***** Information shown *****

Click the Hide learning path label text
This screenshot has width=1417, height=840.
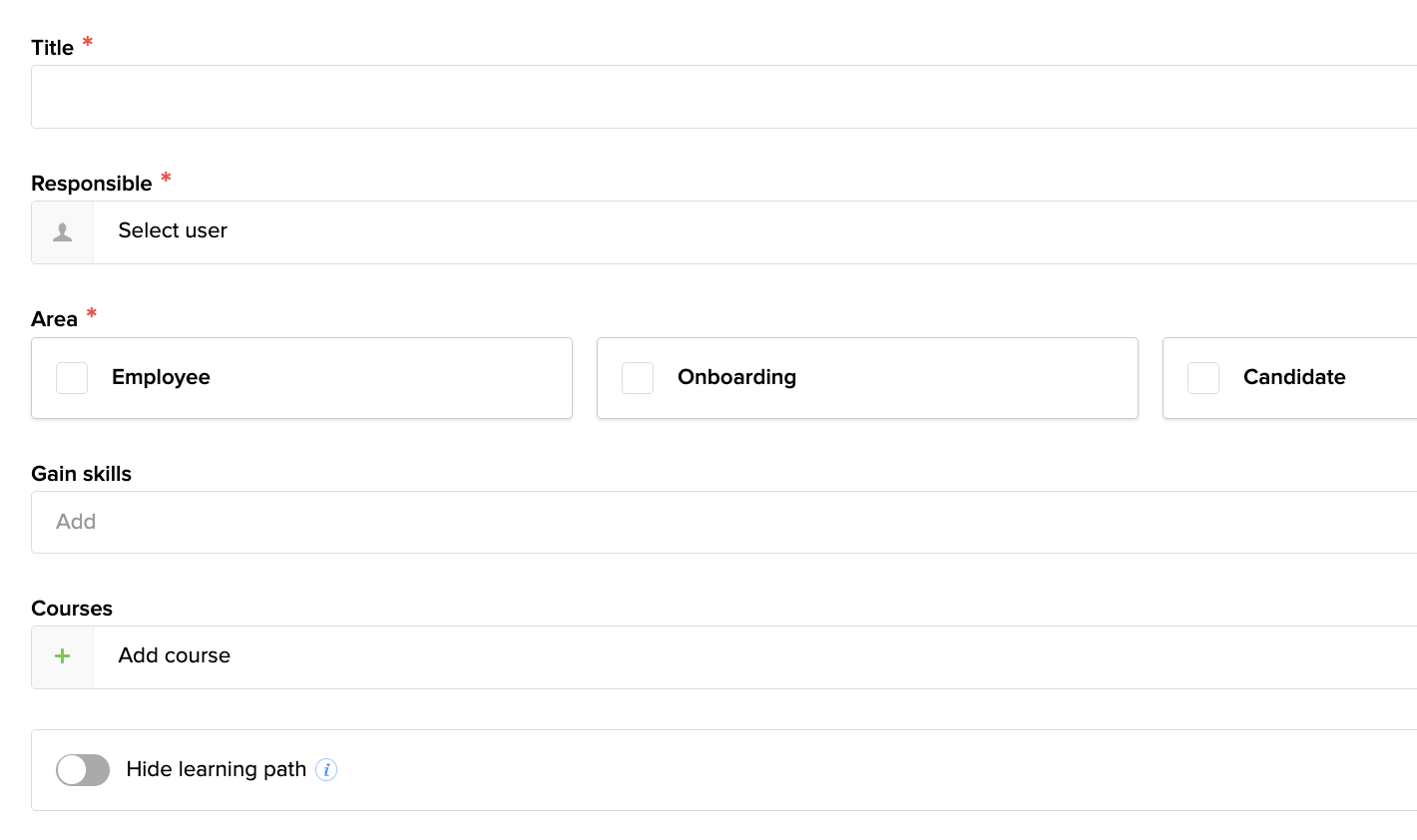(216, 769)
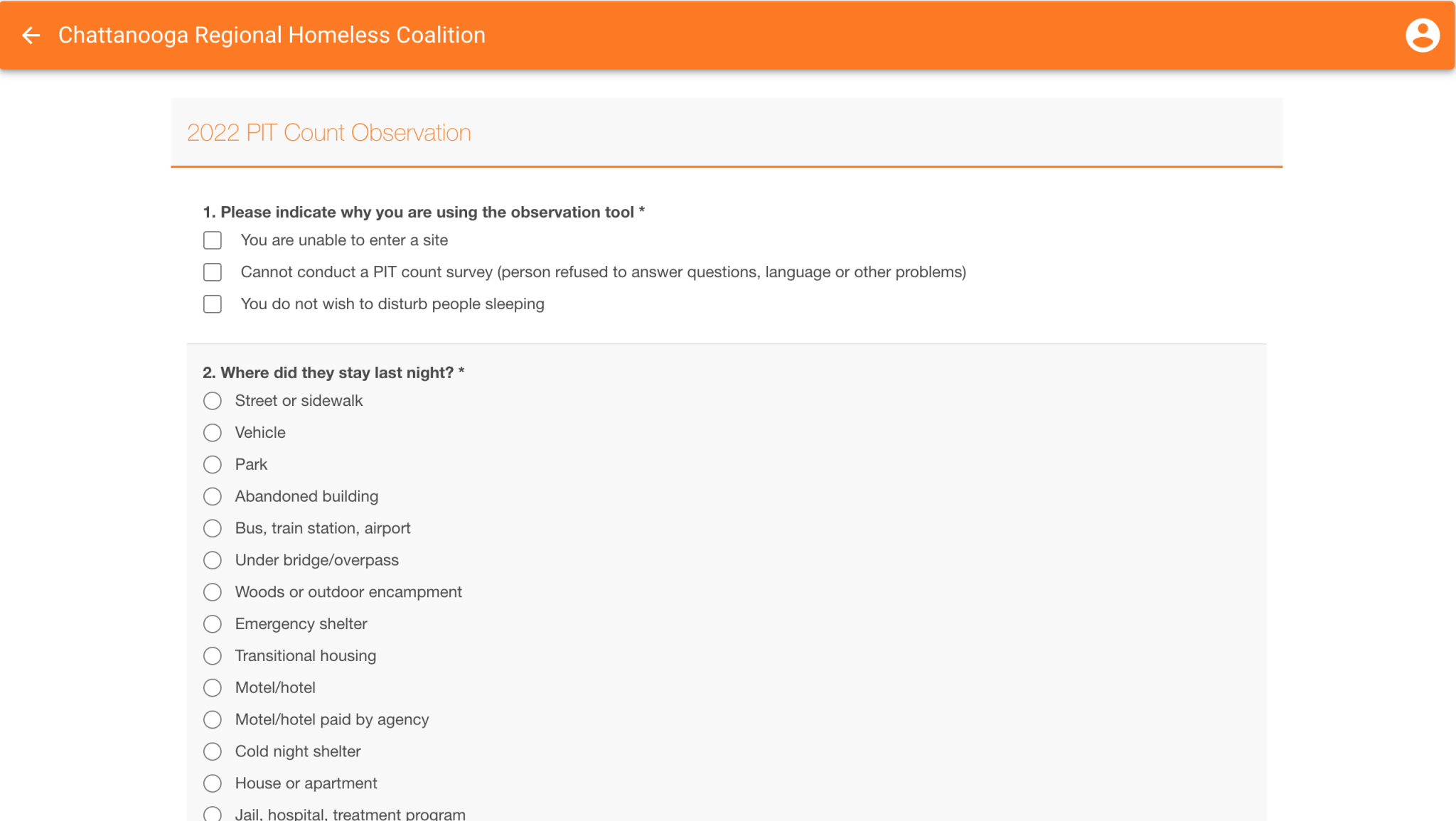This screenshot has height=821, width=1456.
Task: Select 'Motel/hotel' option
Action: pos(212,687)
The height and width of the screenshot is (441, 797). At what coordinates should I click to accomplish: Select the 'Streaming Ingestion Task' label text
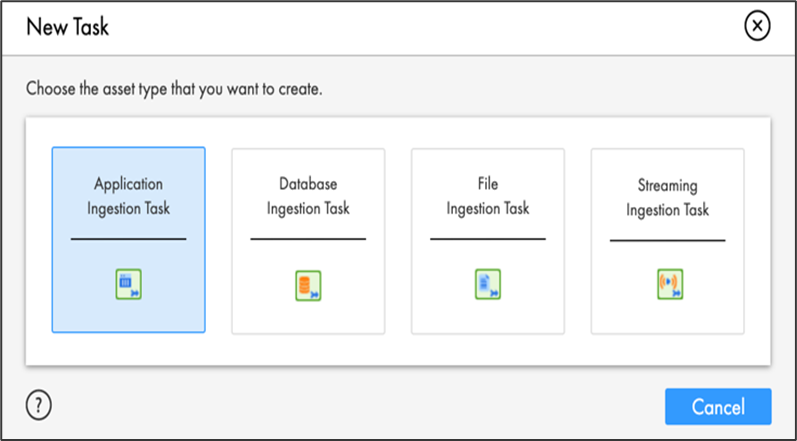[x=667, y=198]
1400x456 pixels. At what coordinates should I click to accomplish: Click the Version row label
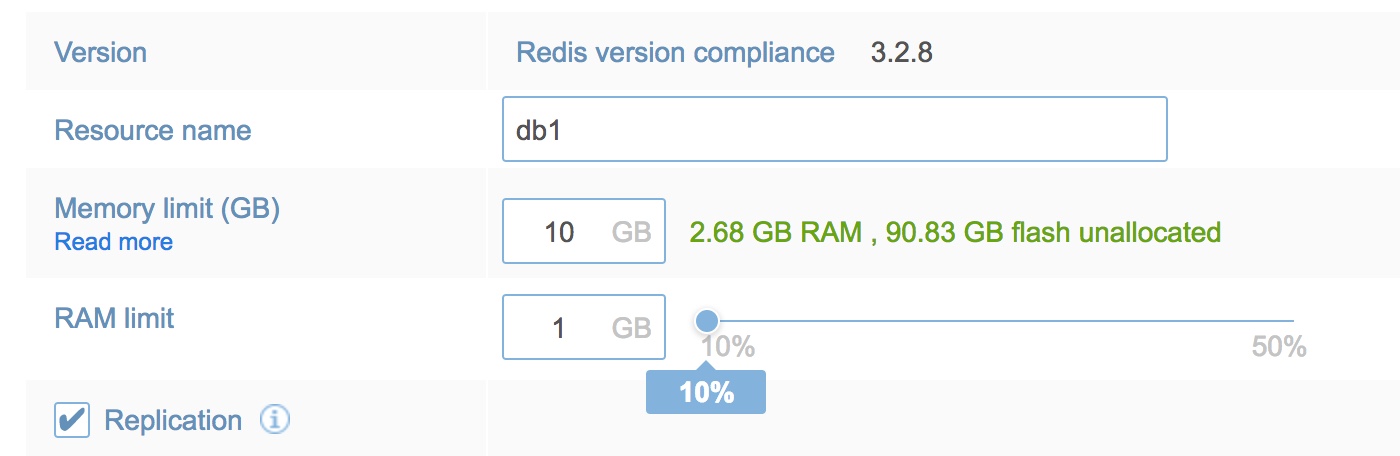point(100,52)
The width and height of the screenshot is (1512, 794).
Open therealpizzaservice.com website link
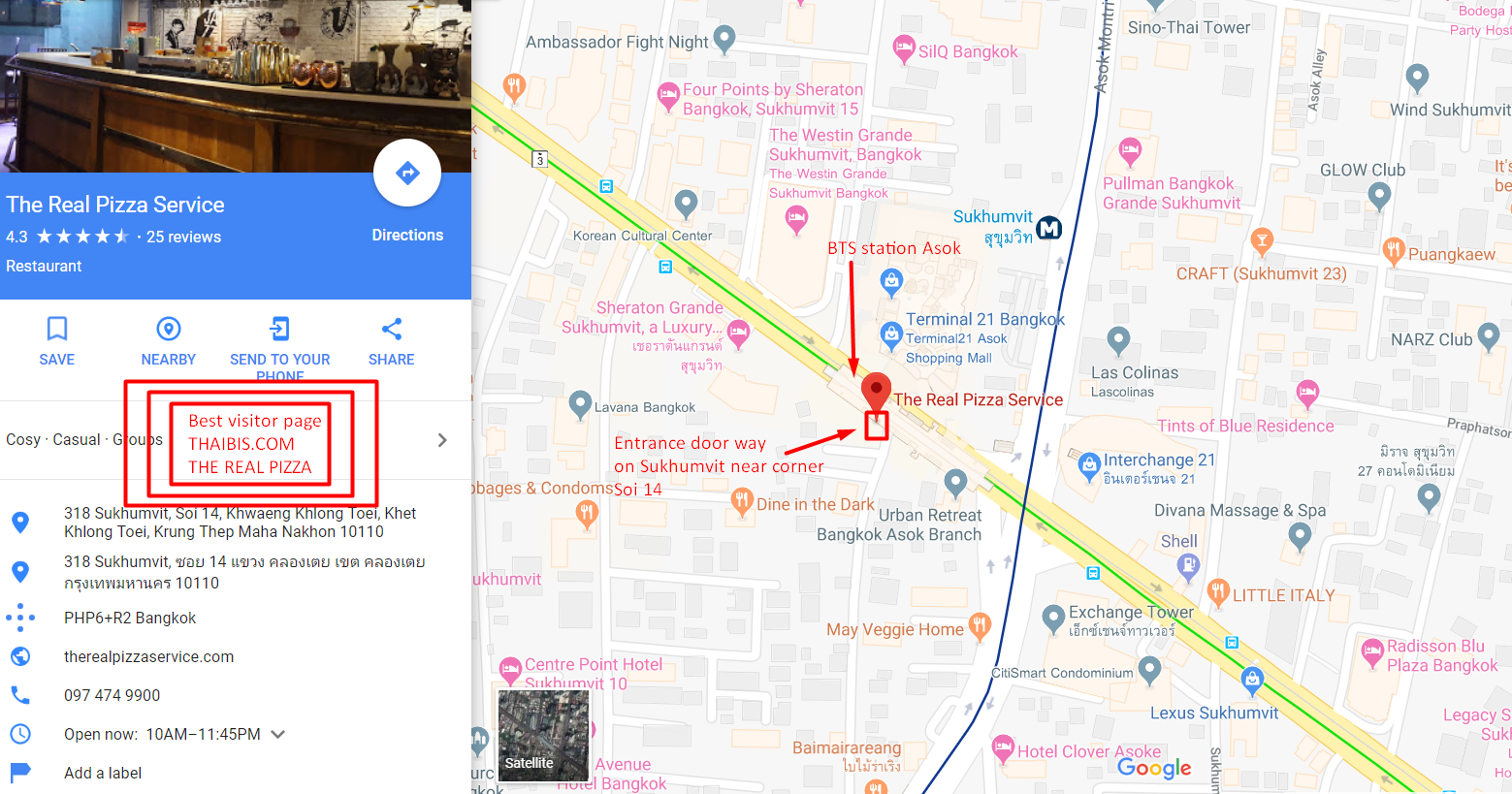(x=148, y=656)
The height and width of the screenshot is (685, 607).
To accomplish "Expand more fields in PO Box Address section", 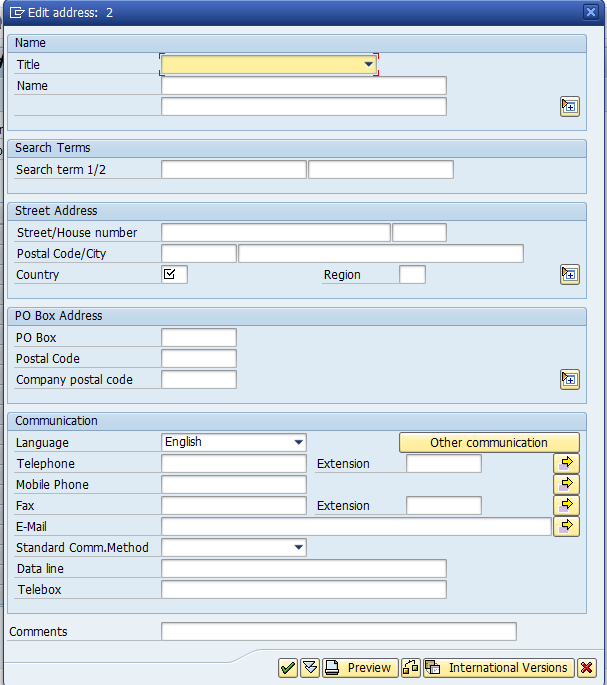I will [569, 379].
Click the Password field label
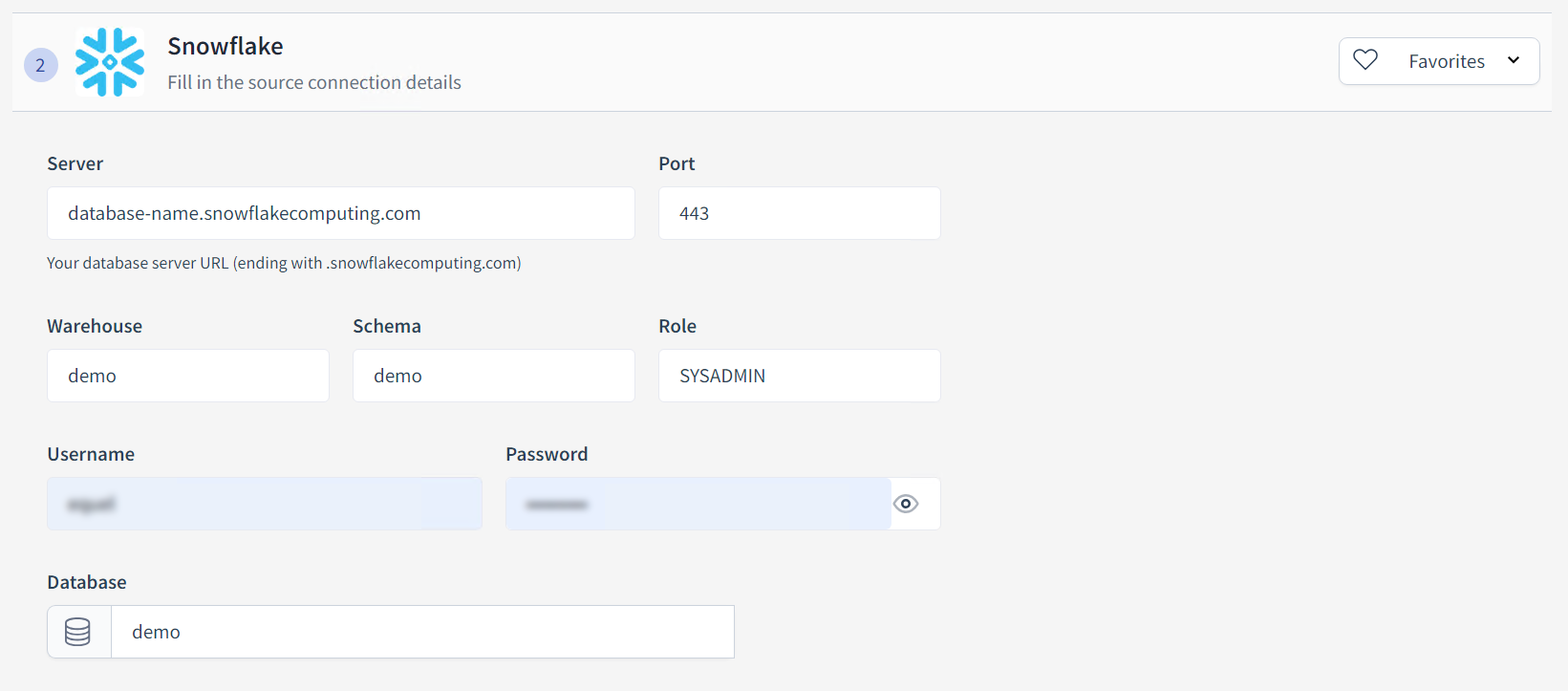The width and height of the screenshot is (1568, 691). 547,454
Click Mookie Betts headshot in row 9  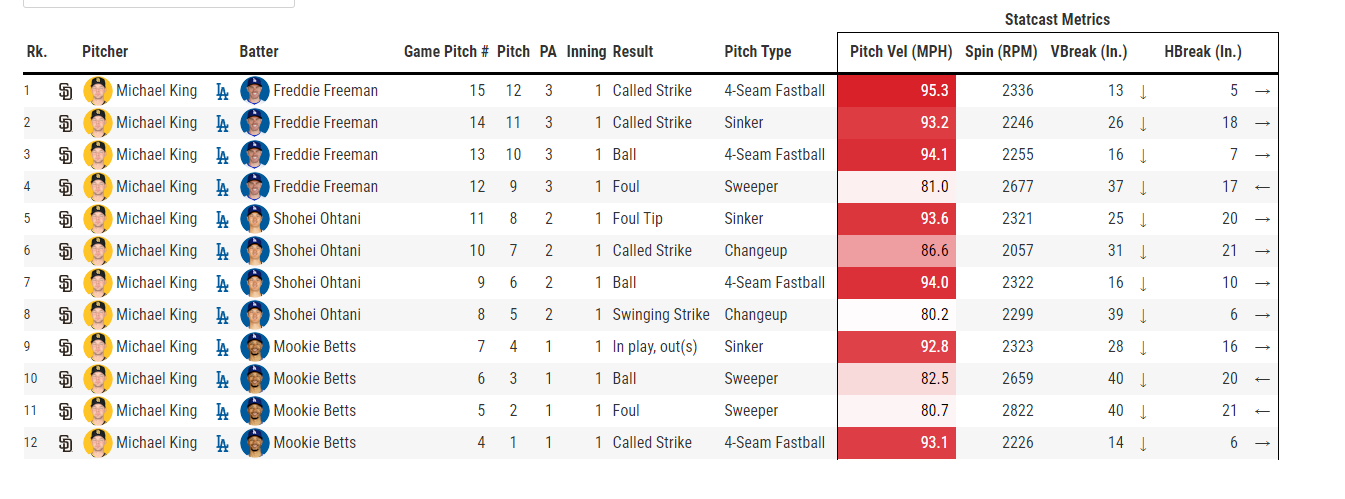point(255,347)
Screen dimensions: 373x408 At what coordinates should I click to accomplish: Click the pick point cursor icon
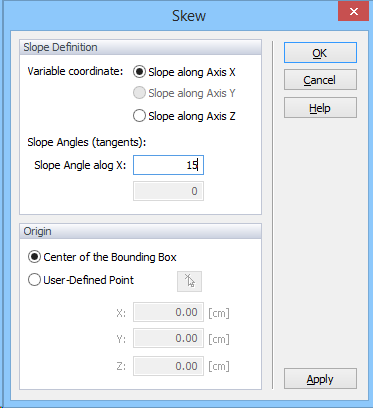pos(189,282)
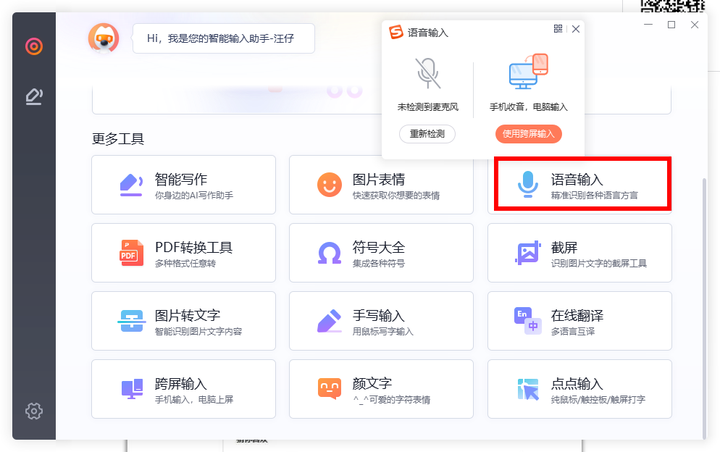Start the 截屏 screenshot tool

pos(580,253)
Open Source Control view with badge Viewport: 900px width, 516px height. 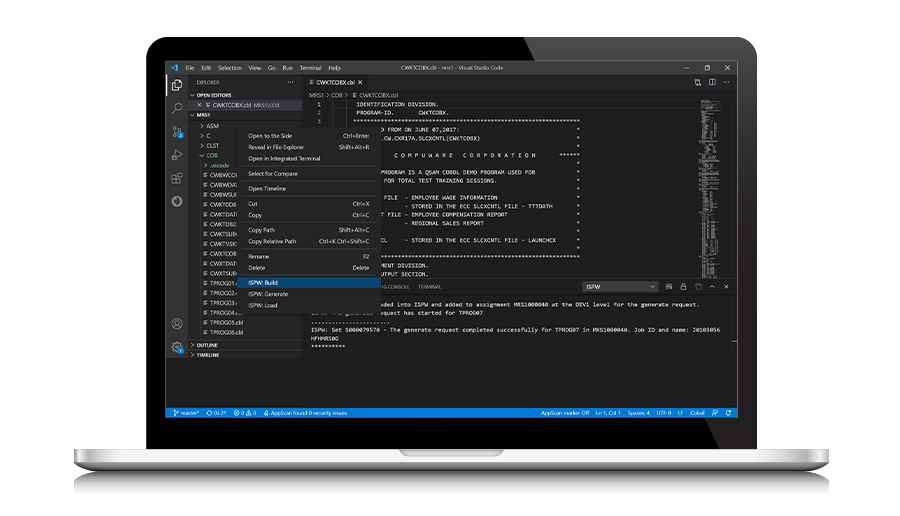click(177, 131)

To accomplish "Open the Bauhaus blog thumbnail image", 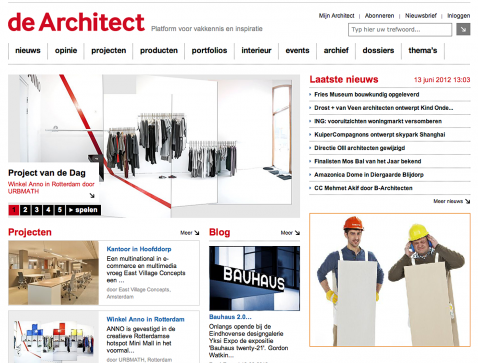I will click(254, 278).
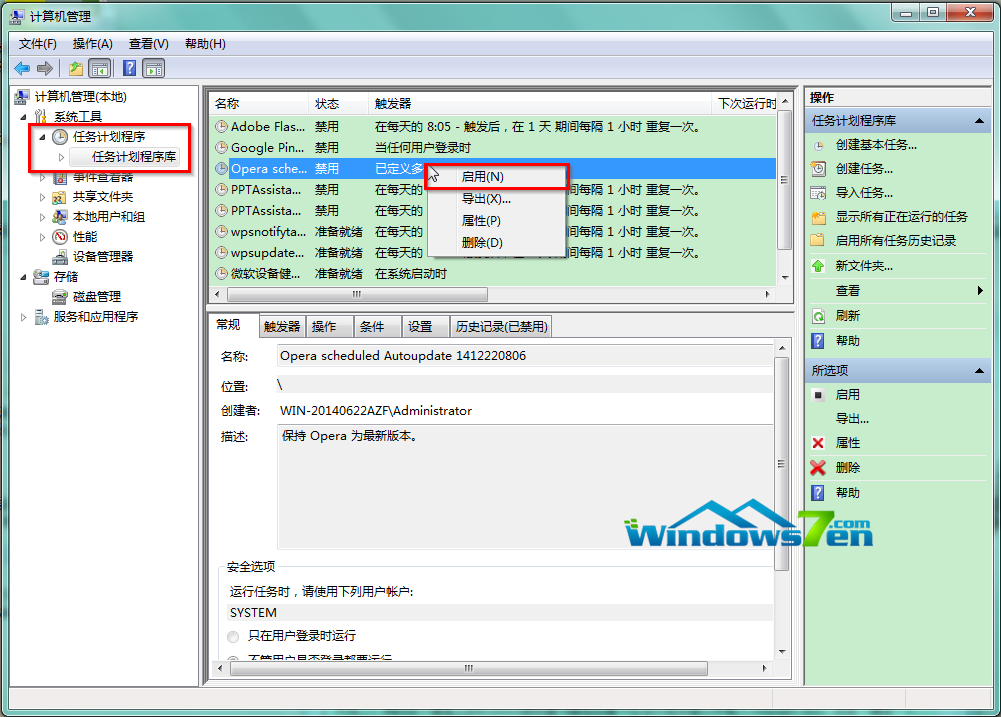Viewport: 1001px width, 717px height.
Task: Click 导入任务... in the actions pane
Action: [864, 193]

*****

**What this task involves**
Extract the lines exactly, please: the first line of the listing, the line with "The height and width of the screenshot is (685, 607).", and every line between them, but no pictures.

**Response to this exercise**
Click the Hide learning path label text
This screenshot has width=1417, height=840.
(216, 769)
This screenshot has height=821, width=1456.
Task: Select 'Motel/hotel' option
Action: pos(212,687)
The height and width of the screenshot is (441, 797). At what coordinates should I click to accomplish: Select the 'Streaming Ingestion Task' label text
[x=667, y=198]
1400x456 pixels. At what coordinates should I click to accomplish: Click the Version row label
point(100,52)
The width and height of the screenshot is (1512, 794).
Open therealpizzaservice.com website link
(x=148, y=656)
The height and width of the screenshot is (685, 607).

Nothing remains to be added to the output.